Supervillains, trans folk and self-imposed witness protection.
How stories resonate for good... and for bad.
“Who are you?” the street thug quakes… “I’m Batman”. People love a moment where a hero declares their new identity. In fact we go buck-fucking-wild for all the “I’m Iron Man” moments that are now dished out to us on the reg. But we never think of Bruce Wayne as being ‘dead’, only that he evolved. Or when Peter Parker, trapped under rubble, panicking, crying out in terror, still manages to dig deep and escape we think of it as the moment he truly becomes Spiderman. Peter is still there, but he now has embraced the new identity. Settled fully into being ‘himself’. It is an addition to his identity, not a subtraction or an overwriting (don’t @ me bat-stans who consider Bruce to be the mask and the Bat to be the true identity, your point still proves me right just from a different direction).
This is how it goes for heroes, but we think about villains differently.
For villains, the past self needs to die. And while it informs who they are, their past isn’t a steppingstone, it’s something that needs to be excised from them, cut off and discarded so that they can be their fully formed malevolent self. Pasts are for leacving behind. Anakin is dead and gone, his name “no longer has any meaning” to Vader. Even the Joker, in all the varied tellings, is an enigma. His past is something that he is removed from, the man he was erased to become this new thing.
As a visibly trans person I get the full gamut of reactions. Scowling nannas, smirking teenage boys, generous and accommodating young women. But almost everyone is surprised that I have kept my birth name. Even wonderful, well-meaning people who I’ve known for years will put their hand out to shake mine and ask me to “re-introduce” myself as if the identity I had is gone and a new person is standing in front of them.
In those moments I flash through many sensations. Shock that that they think I have disappeared. Grief at the understanding that they think I want to cut off my past (among other things).

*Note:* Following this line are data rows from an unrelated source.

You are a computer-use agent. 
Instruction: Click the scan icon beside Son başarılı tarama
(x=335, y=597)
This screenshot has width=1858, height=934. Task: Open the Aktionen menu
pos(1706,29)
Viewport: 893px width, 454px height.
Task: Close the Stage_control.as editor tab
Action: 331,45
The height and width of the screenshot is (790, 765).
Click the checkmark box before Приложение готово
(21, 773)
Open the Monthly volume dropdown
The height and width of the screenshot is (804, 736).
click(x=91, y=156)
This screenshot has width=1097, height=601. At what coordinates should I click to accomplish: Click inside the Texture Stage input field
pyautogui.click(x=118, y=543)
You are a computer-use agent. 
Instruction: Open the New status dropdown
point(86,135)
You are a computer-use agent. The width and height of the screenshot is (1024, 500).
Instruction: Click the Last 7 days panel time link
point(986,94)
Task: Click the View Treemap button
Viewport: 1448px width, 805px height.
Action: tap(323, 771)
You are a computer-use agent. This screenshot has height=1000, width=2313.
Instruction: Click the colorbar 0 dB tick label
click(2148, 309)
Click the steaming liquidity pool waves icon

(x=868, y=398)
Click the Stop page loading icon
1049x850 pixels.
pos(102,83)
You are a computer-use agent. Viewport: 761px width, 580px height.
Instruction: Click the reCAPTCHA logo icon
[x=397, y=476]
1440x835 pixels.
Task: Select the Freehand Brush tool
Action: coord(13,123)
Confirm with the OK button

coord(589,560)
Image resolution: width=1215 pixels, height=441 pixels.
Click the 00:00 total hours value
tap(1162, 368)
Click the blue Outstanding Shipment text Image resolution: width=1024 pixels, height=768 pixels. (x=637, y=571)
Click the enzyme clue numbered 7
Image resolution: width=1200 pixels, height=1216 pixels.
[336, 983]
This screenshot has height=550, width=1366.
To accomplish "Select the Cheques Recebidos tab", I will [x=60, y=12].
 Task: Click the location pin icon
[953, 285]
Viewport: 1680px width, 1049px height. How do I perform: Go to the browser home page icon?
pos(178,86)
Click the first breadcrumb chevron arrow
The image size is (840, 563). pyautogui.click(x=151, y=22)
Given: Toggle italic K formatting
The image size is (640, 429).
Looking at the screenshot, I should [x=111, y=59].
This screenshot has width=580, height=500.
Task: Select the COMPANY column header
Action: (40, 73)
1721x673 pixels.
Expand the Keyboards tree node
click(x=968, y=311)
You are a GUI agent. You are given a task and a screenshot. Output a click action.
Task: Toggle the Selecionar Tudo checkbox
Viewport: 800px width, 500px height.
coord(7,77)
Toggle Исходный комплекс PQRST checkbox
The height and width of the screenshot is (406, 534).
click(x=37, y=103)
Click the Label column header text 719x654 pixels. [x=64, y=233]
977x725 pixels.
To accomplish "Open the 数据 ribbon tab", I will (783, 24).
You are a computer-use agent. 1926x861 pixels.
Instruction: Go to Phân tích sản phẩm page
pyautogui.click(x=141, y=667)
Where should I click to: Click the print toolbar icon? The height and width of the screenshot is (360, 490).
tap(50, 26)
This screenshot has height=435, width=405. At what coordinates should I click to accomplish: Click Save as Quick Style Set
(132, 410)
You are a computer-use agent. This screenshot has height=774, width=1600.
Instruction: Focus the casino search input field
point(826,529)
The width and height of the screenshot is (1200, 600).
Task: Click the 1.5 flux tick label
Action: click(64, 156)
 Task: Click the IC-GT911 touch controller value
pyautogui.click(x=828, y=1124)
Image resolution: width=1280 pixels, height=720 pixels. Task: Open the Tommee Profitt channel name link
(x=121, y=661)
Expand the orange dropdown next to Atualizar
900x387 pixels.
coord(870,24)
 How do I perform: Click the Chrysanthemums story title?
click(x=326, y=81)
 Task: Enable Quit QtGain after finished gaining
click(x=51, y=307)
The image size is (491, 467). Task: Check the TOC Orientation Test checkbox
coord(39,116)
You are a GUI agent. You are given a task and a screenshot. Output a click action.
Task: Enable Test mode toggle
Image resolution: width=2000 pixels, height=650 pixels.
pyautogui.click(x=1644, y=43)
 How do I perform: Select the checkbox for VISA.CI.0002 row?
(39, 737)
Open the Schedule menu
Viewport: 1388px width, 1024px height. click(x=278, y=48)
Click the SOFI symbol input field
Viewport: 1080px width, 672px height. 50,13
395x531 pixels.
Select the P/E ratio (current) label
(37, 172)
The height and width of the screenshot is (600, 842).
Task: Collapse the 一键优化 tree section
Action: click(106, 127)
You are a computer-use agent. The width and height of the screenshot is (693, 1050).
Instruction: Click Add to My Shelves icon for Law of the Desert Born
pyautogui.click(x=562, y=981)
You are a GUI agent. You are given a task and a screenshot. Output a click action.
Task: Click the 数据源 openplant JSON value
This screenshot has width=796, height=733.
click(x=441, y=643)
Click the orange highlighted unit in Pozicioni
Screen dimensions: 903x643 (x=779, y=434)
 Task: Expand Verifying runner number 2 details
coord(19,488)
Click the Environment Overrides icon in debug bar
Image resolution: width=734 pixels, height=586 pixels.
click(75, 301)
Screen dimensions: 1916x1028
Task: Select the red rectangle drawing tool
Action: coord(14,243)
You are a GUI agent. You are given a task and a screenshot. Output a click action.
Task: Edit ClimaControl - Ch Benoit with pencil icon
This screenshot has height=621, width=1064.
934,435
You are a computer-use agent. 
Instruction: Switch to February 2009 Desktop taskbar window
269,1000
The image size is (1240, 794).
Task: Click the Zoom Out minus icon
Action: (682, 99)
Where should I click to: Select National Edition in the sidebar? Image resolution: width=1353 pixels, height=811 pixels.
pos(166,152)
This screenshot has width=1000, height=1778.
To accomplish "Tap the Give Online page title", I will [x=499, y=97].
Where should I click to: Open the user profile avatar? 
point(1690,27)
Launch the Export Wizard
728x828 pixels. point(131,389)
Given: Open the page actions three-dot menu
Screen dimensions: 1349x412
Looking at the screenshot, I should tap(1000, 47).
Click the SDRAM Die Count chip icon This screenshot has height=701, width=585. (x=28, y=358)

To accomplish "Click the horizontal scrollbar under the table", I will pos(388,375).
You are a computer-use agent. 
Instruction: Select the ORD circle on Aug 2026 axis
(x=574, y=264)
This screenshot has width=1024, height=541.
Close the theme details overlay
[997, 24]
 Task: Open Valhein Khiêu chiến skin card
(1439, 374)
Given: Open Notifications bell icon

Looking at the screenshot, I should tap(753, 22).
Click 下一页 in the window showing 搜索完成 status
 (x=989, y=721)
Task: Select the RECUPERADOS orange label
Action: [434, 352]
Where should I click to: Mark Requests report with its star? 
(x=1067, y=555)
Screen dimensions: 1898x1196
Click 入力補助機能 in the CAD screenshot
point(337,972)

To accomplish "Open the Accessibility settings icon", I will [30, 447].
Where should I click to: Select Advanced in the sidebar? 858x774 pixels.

And frustration. Frustration that these well-meaning, kind-hearted souls are doing this because all they’ve ever known is the story of the trans person moving away, cutting ties and killing off who they were… and that yet again I will have to explain it.
This story is so inexorably linked to the trans experience that I don’t know if we will ever unpick those stitches. The act of “self-imposed witness protection” is so inherently wrapped up in trans narratives people expect it. So much so that it is mistaken for BEING the trans experience… as opposed to a thing that trans people are forced to do to flee harm.
No wonder we are cast as villains. Every story you have seen where a villain discards their past resonates into the perspectives of those left behind by people transitioning. I can see how a person would see what I am doing as abandoning them and the relationships I have built. I can see how this may seem like obsession. But I am not trying to discover the secret to fusion power to take over the world nor am I trying to merge machines with my flesh to find immortality (though that would be fuckin’ sick). That isn’t what this is.
The truth is I didn’t die. I didn’t kill off the person I was. There’re far more parts of him that are exactly the same as the woman I am now than not. He’s still here within me. In the same way the teenager wasn’t killed off in order for me to become the adult, or the child killed off to become the teenager, or the infant killed off to become the child. They’re all still me. This woman I am now is an evolution. Sure, there’re parts of the “man” that never really existed, fabrications to keep my identity safe, but I didn’t commit an act of violence, of metaphorical murder in order to change. He was a steppingstone that still exists. After all the grief and sadness I’ve felt over the years I managed to dig deep and embrace who I have always been, adding it into my life.
–S
Really, really interesting and very well written. Its interesting, whether we look at villains or heroes, more common with heroes, there is that 'becoming' moment, the hero moment. I suppose that's why origin stories are so popular. But is it really transformation in an instant, are things ever so cut and dried? We see the same thing with characters carrying psychological trauma who, in the moment, seem to cast off their burdens and are healed. Something we know just doesn't happen. I guess that's also why we like movies and TV so much, real transformation is a journey, fraught with peril and hardship and real life doesn't supply so many hero moments (but then we don't look to closely at what those hero moments cost "...Peter Parker, trapped under rubble, panicking, crying out in terror..."). We should pay more heed to those who are on a journey of transformation, there's a lot to learn.